Source>
* * * * * * *

The new investigation, announced by Head of School Tucker Foehl and board of trustees Chair Tory Nosler, comes in the wake of personal accounts shared publicly by seven female graduates who have sought to raise a louder alarm about humanities teacher Marco Morrone, who was fired in 2020 after an initial investigation by the school.

The seven women, all now in their mid-20s and early 30s, have detailed in at least two dozen interviews with The Press Democrat since early May and in 10 stories published since June 9 a pattern of sexual harassment by Morrone many of them feel amounted to manipulative grooming.

They have called on Sonoma Academy to conduct a wider and deeper investigation that would hold those in positions of power accountable for the harm they say was done to them as Morrone’s students at the prestigious, private Santa Rosa school.

Foehl and Nosler on Saturday said school officials agreed to that step.

A stronger examination was needed, they said, into lapses that “permitted Marco Morrone to continue his 18-year employment at Sonoma Academy in spite of serious breaches of trust and misconduct.”

“Our entire community deserves to understand the full extent and breadth of Marco Morrone’s inappropriate behavior and misconduct as well as the circumstances that allowed his actions and detrimental impact to continue for as long as it did,” Foehl and Nosler said in the email. “It is clear to us, thanks to the bravery of our alumni who initially came forward and the alumni who have recently been empowered to reveal the harm done to them, that a broad investigation is critical.”

* * * * * * *

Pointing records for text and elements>

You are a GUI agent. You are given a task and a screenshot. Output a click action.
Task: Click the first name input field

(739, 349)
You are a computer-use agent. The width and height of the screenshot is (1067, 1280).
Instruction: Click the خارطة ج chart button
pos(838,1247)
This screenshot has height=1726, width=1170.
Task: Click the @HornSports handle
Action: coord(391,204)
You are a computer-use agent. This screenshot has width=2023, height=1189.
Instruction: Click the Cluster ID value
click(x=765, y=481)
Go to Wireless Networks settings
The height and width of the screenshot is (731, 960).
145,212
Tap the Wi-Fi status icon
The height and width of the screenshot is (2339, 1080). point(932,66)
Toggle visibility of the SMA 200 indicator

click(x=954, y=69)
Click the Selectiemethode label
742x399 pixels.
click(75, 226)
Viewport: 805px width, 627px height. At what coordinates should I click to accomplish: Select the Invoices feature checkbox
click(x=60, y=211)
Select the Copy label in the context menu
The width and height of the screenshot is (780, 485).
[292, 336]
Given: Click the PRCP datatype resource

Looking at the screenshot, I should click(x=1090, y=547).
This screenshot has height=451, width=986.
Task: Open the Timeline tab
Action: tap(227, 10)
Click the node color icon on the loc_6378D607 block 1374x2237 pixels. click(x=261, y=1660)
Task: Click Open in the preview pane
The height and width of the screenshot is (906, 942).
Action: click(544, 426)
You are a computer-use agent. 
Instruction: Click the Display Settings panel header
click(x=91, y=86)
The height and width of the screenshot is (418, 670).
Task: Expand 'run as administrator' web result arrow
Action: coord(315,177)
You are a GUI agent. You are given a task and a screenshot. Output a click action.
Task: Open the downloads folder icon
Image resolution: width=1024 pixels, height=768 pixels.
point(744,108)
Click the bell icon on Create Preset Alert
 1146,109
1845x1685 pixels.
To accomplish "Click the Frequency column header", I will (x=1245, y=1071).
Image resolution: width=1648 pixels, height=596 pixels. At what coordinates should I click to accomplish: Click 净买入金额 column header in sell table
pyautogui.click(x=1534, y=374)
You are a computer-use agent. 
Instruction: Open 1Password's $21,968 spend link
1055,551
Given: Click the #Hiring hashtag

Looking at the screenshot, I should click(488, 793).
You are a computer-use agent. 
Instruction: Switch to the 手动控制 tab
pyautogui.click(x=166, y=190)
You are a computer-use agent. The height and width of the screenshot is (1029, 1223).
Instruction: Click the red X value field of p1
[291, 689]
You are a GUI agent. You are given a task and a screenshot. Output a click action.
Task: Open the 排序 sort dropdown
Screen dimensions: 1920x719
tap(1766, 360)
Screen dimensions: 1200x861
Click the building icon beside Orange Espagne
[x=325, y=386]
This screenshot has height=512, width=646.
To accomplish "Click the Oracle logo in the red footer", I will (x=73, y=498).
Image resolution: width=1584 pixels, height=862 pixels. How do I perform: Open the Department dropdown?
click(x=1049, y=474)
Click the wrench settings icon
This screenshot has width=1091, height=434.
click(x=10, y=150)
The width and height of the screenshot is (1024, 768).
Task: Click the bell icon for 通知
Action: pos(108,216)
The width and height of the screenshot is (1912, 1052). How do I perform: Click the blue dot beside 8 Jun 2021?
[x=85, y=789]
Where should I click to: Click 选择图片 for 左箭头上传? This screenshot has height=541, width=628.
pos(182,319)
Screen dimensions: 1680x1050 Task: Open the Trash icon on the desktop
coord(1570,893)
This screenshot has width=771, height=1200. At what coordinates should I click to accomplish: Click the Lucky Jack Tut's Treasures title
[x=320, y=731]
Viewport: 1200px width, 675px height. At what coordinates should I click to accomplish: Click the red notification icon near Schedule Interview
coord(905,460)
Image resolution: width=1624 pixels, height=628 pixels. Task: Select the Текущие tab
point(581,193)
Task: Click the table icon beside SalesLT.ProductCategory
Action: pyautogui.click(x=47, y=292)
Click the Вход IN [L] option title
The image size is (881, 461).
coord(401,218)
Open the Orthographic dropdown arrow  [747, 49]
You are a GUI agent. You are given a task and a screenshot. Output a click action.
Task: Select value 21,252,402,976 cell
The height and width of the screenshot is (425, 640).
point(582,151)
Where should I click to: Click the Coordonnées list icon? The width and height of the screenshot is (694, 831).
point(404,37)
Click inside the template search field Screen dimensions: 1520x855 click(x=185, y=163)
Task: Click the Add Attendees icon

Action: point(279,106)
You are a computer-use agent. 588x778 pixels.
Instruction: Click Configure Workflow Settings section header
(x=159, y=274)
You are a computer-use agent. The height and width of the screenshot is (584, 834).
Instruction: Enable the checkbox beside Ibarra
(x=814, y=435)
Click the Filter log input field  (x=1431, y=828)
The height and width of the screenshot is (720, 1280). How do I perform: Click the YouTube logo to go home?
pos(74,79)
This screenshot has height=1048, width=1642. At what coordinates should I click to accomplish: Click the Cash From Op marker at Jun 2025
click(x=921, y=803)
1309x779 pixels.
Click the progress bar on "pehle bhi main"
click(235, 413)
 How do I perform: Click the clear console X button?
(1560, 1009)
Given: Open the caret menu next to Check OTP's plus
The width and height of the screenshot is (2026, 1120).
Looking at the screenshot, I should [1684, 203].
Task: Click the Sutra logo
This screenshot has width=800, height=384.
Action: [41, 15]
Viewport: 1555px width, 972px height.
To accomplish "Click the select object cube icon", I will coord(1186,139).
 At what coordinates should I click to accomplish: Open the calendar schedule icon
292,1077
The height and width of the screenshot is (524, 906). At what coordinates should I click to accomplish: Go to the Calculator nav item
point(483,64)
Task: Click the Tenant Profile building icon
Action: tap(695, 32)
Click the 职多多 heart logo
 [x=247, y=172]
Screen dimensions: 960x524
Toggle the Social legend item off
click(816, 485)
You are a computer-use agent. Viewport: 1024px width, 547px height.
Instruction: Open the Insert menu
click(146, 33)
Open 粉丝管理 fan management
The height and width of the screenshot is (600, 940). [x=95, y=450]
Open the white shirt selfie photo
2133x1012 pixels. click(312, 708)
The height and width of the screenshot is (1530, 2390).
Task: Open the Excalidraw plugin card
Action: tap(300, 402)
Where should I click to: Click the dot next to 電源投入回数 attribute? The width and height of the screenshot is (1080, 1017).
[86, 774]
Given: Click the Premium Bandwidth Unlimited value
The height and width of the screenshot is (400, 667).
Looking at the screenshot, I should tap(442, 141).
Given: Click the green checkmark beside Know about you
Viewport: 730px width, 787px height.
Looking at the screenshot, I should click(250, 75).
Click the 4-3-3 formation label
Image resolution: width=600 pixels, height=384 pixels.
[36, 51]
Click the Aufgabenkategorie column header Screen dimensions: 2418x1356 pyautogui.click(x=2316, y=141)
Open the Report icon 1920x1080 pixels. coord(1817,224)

* * * * * * *

Required task 1> From the entries, extract each line that contains the string "input", treating uppercase and lowercase letters as distinct.
Required task 2> Continue the news article on the Sonoma Academy investigation, beginning after its final sentence.

Exercise result 1>
Task: Click the first name input field
Click the Filter log input field  (x=1431, y=828)

Exercise result 2>
Linnet Vacha, one of the graduates who stepped forward with her account of misconduct by Morrone, called the school’s move “a great step in the right direction.”

“We’re still waiting to hear more details about whether they’re planning to release a report publicly, what they’re planning to look into,” said Vacha, who graduated in 2008.

New York-based law firm Debevoise and Plimpton will conduct the new investigation, led by chief investigator Mary Beth Hogan, according to the school. The firm has extensive experience in school-based cases, and was hired in April by the Union for Reform Judaism to look into sexual misconduct claims.

Previously, it has investigated allegations at private schools in Portsmouth, Rhode Island and a chain of New York City-based charter schools.

The investigation is the second into Morrone’s behavior in two years. He was fired in October after a probe launched by Foehl last summer. Investigators determined he engaged in conduct with female students that repeatedly “crossed appropriate professional boundaries,” according to the school.

The new investigation will be broader in scope and address, “among other things, whether current or former Sonoma Academy employees or trustees had knowledge of any inappropriate behavior or sexual misconduct toward Sonoma Academy students by Morrone” — and if so examine what actions, if any, school officials took to address it, Foehl and Nosler said in their Saturday message.

Investigators also will focus on any similar allegations of misconduct by other staff or campus volunteers, as well as school officials’ handling of reports by students and alumni over the years, Foehl and Nosler said.

At Sonoma Academy, an oversight committee established by the Board of Trustees will guide the investigation. No additional details were included on the scope of that committee’s role.

“(Hogan’s) charge is to be comprehensive and impartial, without influence or interference from the Oversight Committee, the Board of Trustees, or Sonoma Academy faculty, staff, or administration,” Foehl and Nosler said. “We also consulted with the women participating in the restorative justice process, and they fully endorse the Board's decision to retain Debevoise and Mary Beth Hogan.”

“Based on our initial due diligence, she looks like a really strong choice,” Vacha said. “It’s great that she doesn’t have prior connections at the school.”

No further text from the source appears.